Há um extenso debate sobre se é correto considerar letras de músicas como poemas, no qual existe pouco consenso. Especificamente no Hip Hop, conseguimos encontrar mais argumentos para enquadrar estas letras no escopo poético, principalmente pelas rimas e métricas mais explícitas, criando bases extremamente subjetivas que provocam fantásticas análises.

O jovem americano milo demonstrou em sua obra conhecer bem as potencialidades da poesia aplicada ao rap, entretanto, em seu último disco, so the flies don’t come, seu questionamentos e posicionamentos duros alcançaram tamanho nível de abstração que ele começou a tocar as fronteiras da filosofia, abordando temas políticos com uma maturidade questionadora e construindo metáforas auto-explicativas. Agora, em seu quinto disco, somos surpreendidos não apenas com toques filosóficos, mas quase que um tratado de filosofia contemporânea completa.

who told you to think??!!?!?!?! é um trabalho que põe em questão diversos temas sob a ótica de milo. Com referências que vão de Harry Potter até o jogo de Playstation The Elder Scroll V: Skyrim, passando por citações diretas de teóricos como James Baldwin e até mesmo o crítico musical Anthony Fantano, este disco discute as crenças do rapper, ao mesmo tempo que explicita o papel do artista na sociedade. Ele cumpre tanto a função de investigar o seu imaginário individual como ser sua principal arma principal contra a situação político-social dos Estados Unidos.

E, em meio a esta pluralidade temática intensa, milo cria suas teorias filosóficas, tecendo rimas ácidas com propriedade e, dessa vez, assumindo a produção da maioria das faixas. É como se os dois registros anteriores fossem ensaios para que este álbum pudesse ser produzido, com mais certezas nas escolhas das diversas personalidades de cada beat, bem como rimas mais preocupadas em trabalhar recursos poéticos como o humor, sátira e figuras de linguagem.

Poet (Black Bean) introduz o disco com um discurso sobre integridade artística de James Baldwin, o qual é lido simultaneamente pelo autor e por milo, deixando claro sua sincronicidade com as ideias do teórico americano. Os beats quebrados e Lo-fi do passado dão espaço a grooves mais ligados ao Fusion e R&B, evidenciados principalmente em Call + Form (Picture) e Pablum // CELESKINGIII. Já Magician (Suture) confronta diretamente as ideias aristotélicas, quase como se milo estivesse chamando o filosófo grego para uma batalha de Rap argumentativa, na qual ele discorda da divisão dos seres.

▸ **Tarefas propostas**
1. Reescreva de forma mais breve o parágrafo do trecho que começa com "who told you to think??!!?!?!?! é um trabalho", mantendo seus fatos principais.
2. Copie do trecho, sem nenhuma alteração, a parte que começa em "who told you" e segue até "dos Estados Unidos.".
3. Segundo o trecho, de quem é o discurso sobre integridade artística que abre o disco em Poet (Black Bean)?
Responda com base somente no trecho acima.

▸ **Dados fornecidos**
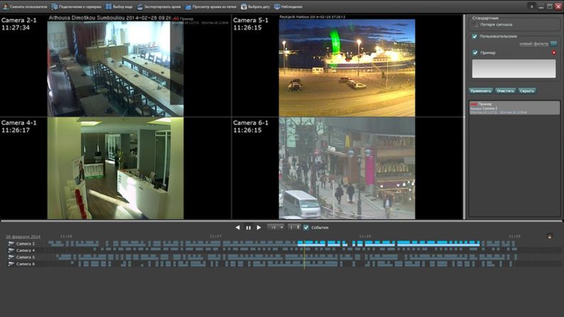Click the Очистить (clear) filter button
The height and width of the screenshot is (317, 564).
click(x=505, y=91)
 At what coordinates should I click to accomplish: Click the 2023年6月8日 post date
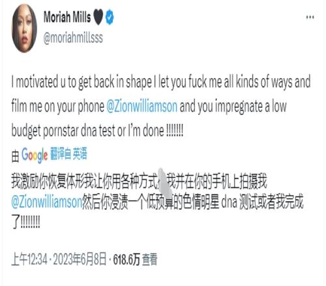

▸ **Respostas**
1. who told you to think??!!?!?!?! examina vários temas pela perspectiva de milo. Com referências que vão de Harry Potter a The Elder Scroll V: Skyrim e citações diretas de James Baldwin e do crítico musical Anthony Fantano, o disco discute as crenças do rapper e o papel do artista na sociedade. Ele serve tanto para investigar o imaginário individual de milo quanto como sua principal arma contra a situação político-social dos Estados Unidos.

2.
who told you to think??!!?!?!?! é um trabalho que põe em questão diversos temas sob a ótica de milo. Com referências que vão de Harry Potter até o jogo de Playstation The Elder Scroll V: Skyrim, passando por citações diretas de teóricos como James Baldwin e até mesmo o crítico musical Anthony Fantano, este disco discute as crenças do rapper, ao mesmo tempo que explicita o papel do artista na sociedade. Ele cumpre tanto a função de investigar o seu imaginário individual como ser sua principal arma principal contra a situação político-social dos Estados Unidos.

3. De James Baldwin.